Source records:
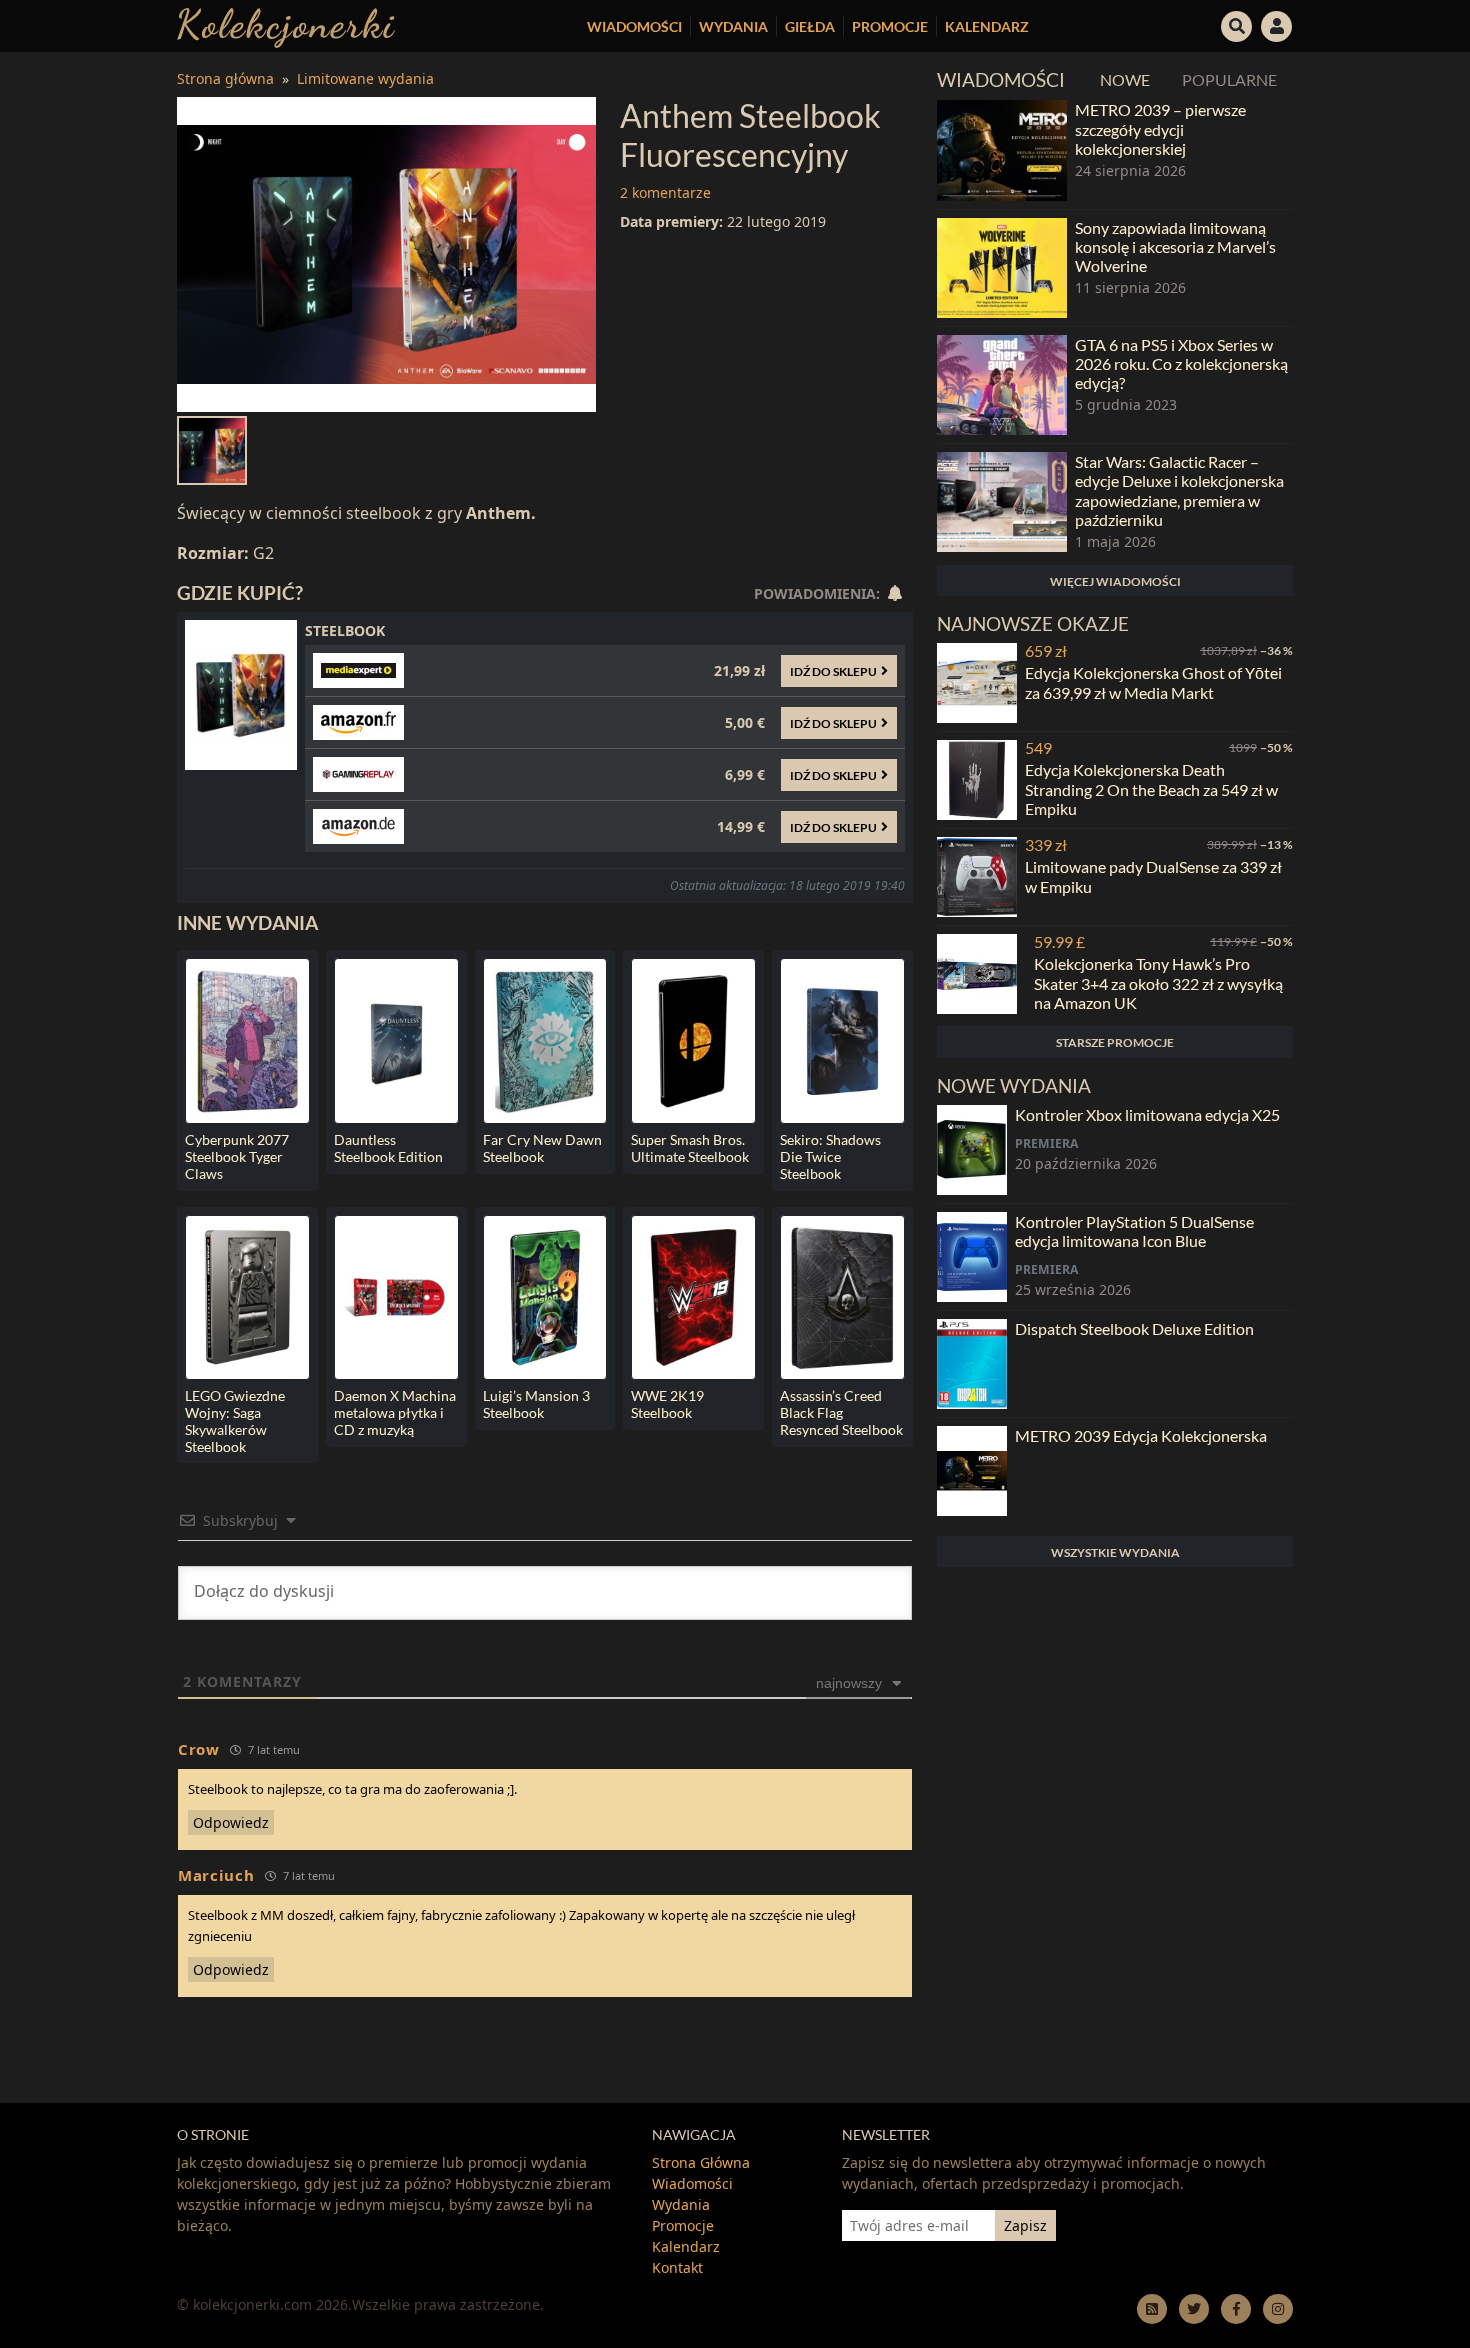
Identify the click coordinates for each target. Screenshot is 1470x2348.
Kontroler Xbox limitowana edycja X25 (1147, 1114)
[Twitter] (1194, 2308)
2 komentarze (665, 192)
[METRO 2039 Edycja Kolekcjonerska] (972, 1471)
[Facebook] (1236, 2308)
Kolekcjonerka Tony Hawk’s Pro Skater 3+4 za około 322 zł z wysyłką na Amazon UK (1158, 982)
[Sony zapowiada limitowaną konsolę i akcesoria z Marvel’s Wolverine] (1002, 268)
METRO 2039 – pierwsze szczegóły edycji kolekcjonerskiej (1160, 128)
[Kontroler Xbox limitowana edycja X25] (972, 1150)
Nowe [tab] (1125, 79)
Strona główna (225, 78)
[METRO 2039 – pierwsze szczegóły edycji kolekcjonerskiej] (1002, 150)
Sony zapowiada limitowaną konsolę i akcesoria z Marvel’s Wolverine (1175, 246)
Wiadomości (634, 26)
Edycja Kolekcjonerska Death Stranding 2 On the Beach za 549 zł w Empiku (1151, 788)
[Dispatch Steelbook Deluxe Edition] (972, 1364)
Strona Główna (701, 2162)
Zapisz (1025, 2225)
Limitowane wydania (365, 78)
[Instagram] (1278, 2308)
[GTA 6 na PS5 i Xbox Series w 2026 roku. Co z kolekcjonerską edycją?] (1002, 385)
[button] (1237, 24)
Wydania (733, 26)
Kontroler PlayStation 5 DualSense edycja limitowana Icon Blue (1134, 1231)
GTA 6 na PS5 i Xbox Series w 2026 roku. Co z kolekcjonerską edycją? (1181, 363)
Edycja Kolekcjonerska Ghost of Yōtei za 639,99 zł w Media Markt (1153, 682)
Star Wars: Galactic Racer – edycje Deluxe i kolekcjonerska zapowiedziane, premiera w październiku (1179, 490)
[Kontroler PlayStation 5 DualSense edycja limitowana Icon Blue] (972, 1257)
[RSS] (1152, 2308)
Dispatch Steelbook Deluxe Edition (1134, 1328)
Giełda (810, 26)
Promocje (890, 26)
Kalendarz (987, 26)
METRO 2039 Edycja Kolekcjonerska (1141, 1435)
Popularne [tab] (1229, 79)
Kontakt (677, 2267)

[What is expected]
From the records above, transcribe exactly the run of lines that opens with the line holding "[METRO 2039 Edycja" and closes with the line holding "edycją? (1181, 363)", both included.

[Reply]
[METRO 2039 Edycja Kolekcjonerska] (972, 1471)
[Facebook] (1236, 2308)
Kolekcjonerka Tony Hawk’s Pro Skater 3+4 za około 322 zł z wysyłką na Amazon UK (1158, 982)
[Sony zapowiada limitowaną konsolę i akcesoria z Marvel’s Wolverine] (1002, 268)
METRO 2039 – pierwsze szczegóły edycji kolekcjonerskiej (1160, 128)
[Kontroler Xbox limitowana edycja X25] (972, 1150)
Nowe [tab] (1125, 79)
Strona główna (225, 78)
[METRO 2039 – pierwsze szczegóły edycji kolekcjonerskiej] (1002, 150)
Sony zapowiada limitowaną konsolę i akcesoria z Marvel’s Wolverine (1175, 246)
Wiadomości (634, 26)
Edycja Kolekcjonerska Death Stranding 2 On the Beach za 549 zł w Empiku (1151, 788)
[Dispatch Steelbook Deluxe Edition] (972, 1364)
Strona Główna (701, 2162)
Zapisz (1025, 2225)
Limitowane wydania (365, 78)
[Instagram] (1278, 2308)
[GTA 6 na PS5 i Xbox Series w 2026 roku. Co z kolekcjonerską edycją?] (1002, 385)
[button] (1237, 24)
Wydania (733, 26)
Kontroler PlayStation 5 DualSense edycja limitowana Icon Blue (1134, 1231)
GTA 6 na PS5 i Xbox Series w 2026 roku. Co z kolekcjonerską edycją? (1181, 363)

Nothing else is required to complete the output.